Flattening of parameters: what do we do? #46

torfjelde · 2023-03-25T16:02:59Z

torfjelde
Mar 25, 2023
Maintainer

Overview

Flattening of parameters is an issue that has been discussed many times in the Julia community, and there are numerous attempts at addressing this:

ParameterHandling.jl
Functors.jl
Small piece of code doing something similar in DynamicPPL: https://github.com/TuringLang/DynamicPPL.jl/blob/b23acff013a9111c8ce2c89dbf5339e76234d120/src/utils.jl#L434-L473
- Basically the same approach as in ParameterHandling.jl but less extensive and AD-friendly.
And probably more.

This is also an issue we're facing here in AdvancedVI.jl, and it becomes particularly annoying when combined with Distributions.jl as we might want to work with different parameterizations of a given distribution, etc.

So the issue is:

How do we "flatten" nested structs, etc. into a something we can give AD-frameworks, i.e. AbstractVector{<:Real}, and allow specification of exactly which parameters are considered "learnable"?

torfjelde · 2023-03-25T16:03:03Z

torfjelde
Mar 25, 2023
Maintainer Author

The following is basically a copy-paste from #45 (comment), as I think this covers some of the discussion.

For flattening the parameters, @theogf has proposed ParameterHandling.jl. But it currently does not work well with AD. The current alternative is ModelWrappers.jlk, but it comes with many dependencies, potentially a governance topic.

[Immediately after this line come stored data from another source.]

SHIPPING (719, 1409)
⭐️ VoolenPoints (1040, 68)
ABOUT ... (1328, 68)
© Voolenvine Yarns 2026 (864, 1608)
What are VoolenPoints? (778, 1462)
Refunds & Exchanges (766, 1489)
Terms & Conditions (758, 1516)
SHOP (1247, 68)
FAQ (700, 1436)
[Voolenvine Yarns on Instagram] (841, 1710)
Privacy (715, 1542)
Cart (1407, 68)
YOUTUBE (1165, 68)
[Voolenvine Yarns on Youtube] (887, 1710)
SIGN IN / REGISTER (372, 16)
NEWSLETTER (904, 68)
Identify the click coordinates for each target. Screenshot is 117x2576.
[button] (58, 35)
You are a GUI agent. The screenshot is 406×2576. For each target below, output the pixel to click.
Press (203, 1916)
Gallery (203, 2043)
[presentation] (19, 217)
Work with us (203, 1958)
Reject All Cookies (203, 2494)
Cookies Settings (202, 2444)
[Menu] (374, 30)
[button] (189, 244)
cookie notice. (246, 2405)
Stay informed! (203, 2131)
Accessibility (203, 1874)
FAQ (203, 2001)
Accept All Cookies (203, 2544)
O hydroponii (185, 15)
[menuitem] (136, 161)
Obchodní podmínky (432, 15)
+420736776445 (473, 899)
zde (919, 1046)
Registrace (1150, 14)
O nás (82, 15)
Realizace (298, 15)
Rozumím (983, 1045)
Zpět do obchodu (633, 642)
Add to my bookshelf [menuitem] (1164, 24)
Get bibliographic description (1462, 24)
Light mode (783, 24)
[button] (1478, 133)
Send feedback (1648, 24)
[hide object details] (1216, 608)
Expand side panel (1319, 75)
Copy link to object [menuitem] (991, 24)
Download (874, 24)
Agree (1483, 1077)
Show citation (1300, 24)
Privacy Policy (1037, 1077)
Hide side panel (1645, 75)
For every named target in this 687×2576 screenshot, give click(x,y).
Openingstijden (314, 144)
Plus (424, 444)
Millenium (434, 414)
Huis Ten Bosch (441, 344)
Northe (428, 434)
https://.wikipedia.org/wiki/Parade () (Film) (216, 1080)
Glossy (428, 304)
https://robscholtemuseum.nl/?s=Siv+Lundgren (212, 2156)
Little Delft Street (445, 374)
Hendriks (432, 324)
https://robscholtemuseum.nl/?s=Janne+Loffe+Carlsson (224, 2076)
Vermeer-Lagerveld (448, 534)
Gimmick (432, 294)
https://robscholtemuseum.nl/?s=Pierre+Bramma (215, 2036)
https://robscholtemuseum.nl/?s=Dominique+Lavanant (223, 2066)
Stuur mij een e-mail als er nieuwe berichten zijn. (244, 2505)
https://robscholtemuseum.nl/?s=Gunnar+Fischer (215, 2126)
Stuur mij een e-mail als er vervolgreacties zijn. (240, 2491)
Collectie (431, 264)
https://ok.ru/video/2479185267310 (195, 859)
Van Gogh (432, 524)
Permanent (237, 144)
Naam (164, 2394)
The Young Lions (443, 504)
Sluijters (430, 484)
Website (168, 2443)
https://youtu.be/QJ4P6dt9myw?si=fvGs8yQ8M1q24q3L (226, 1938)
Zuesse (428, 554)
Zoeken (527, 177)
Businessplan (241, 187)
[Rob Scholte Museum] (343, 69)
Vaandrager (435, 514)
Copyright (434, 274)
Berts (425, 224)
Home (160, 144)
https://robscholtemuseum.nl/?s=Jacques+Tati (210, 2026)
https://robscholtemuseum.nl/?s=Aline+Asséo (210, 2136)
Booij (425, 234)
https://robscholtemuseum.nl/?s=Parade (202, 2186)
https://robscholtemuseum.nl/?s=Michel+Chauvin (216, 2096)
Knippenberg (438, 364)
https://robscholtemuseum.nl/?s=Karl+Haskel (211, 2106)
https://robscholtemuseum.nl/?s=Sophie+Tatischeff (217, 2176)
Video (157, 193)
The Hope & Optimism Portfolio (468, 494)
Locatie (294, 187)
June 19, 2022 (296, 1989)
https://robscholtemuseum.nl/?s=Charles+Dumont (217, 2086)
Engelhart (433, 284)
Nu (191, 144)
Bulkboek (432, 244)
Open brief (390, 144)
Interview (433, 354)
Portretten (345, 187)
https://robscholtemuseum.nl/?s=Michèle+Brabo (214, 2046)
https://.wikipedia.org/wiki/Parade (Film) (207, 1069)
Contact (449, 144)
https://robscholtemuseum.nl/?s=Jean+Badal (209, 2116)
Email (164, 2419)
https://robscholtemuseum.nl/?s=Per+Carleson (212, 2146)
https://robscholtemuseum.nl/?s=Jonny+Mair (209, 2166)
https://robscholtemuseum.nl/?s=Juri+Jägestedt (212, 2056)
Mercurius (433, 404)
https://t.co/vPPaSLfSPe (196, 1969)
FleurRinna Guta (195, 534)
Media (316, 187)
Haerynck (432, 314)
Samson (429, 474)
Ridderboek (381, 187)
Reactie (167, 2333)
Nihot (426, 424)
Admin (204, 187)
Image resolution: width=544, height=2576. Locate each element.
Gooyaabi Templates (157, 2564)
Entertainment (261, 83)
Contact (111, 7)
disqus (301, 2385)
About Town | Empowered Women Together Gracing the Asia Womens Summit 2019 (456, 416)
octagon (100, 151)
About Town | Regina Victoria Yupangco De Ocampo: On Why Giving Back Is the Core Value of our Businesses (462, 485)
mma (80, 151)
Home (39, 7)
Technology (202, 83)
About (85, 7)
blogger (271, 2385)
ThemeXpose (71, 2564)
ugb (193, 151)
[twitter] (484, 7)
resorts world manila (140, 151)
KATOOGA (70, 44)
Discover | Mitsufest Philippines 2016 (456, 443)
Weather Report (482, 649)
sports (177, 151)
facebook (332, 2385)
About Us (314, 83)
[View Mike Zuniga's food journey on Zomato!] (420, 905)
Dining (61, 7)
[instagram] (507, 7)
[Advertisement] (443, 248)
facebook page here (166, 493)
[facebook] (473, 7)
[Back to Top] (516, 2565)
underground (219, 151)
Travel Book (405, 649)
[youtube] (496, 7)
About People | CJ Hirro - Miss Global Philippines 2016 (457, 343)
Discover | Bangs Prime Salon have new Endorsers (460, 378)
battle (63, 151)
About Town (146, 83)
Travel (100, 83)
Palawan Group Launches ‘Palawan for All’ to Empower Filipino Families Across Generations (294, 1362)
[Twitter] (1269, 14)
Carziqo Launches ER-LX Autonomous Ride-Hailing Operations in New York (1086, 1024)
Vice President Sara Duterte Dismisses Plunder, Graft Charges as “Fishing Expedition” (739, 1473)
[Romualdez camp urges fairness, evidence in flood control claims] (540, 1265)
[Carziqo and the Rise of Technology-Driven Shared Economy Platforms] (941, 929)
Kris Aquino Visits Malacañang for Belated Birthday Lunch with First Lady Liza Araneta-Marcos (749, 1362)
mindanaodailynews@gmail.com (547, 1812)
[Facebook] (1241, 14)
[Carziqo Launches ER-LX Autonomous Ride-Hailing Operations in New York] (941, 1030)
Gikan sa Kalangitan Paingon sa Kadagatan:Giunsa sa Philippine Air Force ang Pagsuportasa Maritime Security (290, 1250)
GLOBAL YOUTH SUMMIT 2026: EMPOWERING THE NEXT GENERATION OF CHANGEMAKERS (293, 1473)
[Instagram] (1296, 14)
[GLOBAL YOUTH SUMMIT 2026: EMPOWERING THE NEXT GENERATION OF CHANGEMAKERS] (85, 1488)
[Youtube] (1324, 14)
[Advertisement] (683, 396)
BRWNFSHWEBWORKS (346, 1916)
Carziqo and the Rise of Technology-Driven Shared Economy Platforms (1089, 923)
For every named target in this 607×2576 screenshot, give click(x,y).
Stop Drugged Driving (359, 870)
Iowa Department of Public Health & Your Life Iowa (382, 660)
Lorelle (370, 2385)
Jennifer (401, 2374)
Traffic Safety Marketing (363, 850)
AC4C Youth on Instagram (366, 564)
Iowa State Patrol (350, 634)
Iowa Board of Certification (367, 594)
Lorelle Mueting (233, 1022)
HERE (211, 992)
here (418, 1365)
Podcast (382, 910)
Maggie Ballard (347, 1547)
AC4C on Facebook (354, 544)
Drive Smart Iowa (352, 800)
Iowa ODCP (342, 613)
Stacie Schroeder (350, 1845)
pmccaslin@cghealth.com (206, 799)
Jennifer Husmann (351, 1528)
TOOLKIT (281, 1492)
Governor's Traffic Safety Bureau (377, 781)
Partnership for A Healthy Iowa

For this one in particular we have an implementation in DynamicPPL that can potentially moved to its own package if we really want to: https://github.com/TuringLang/DynamicPPL.jl/blob/b23acff013a9111c8ce2c89dbf5339e76234d120/src/utils.jl#L434-L473

But this has a couple of issues:

Requires 2n memory, since we can't release the original object (we need it as the first argument for construction since these things often depend on runtime information, e.g. the dimensionality of a MvNormal).
Can't specialize on which parameters we actually want, e.g. maybe we only want to learn the mean-parameter for a MvNormal.

(1) can be addressed by instead taking a closure-approach a la Functors.jl:

function flatten(d::MvNormal{<:AbstractVector,<:Diagonal})
    dim = length(d)
    function MvNormal_unflatten(x)
        return MvNormal(d[1:dim], Diagonal(d[dim+1:end]))
    end

    return vcat(d.μ, diag(d.Σ)), MvNormal_unflatten
end

For (2), we have a couple of immediate options:
a) Define "wrapper" distributions.
b) Take a contextual dispatch approach.

For (a) we'd have something like:

abstract type WrapperDistribution{D<:Distribution{V,F}} <: Distribution{V,F} end

# HACK: Probably shouldn't do this.
inner_dist(x::WrapperDistribution) = x.inner

# TODO: Specialize further on `x` to avoid hitting default implementations?
Distributions.logpdf(d::WrapperDistribution, x) = logpdf(d.dist, x)
# Etc.

struct MeanParameterized{D} <: WrapperDistribution{D}
    inner::D
end

function flatten(d::MeanParameterized{<:MvNormal})
    μ = mean(d.inner)
    function MeanParameterized_MvNormal_unflatten(x)
        return MeanParameterized(MvNormal(x, d.inner.Σ))
    end

    return μ, MeanParameterized_MvNormal_unflatten
end

Pros:

It's fairly simple to implement.
Cons:
Requires wrapping all the distributions all the time.
Nice until we have other sort of nested distributions in which case this can get real ugly real fast.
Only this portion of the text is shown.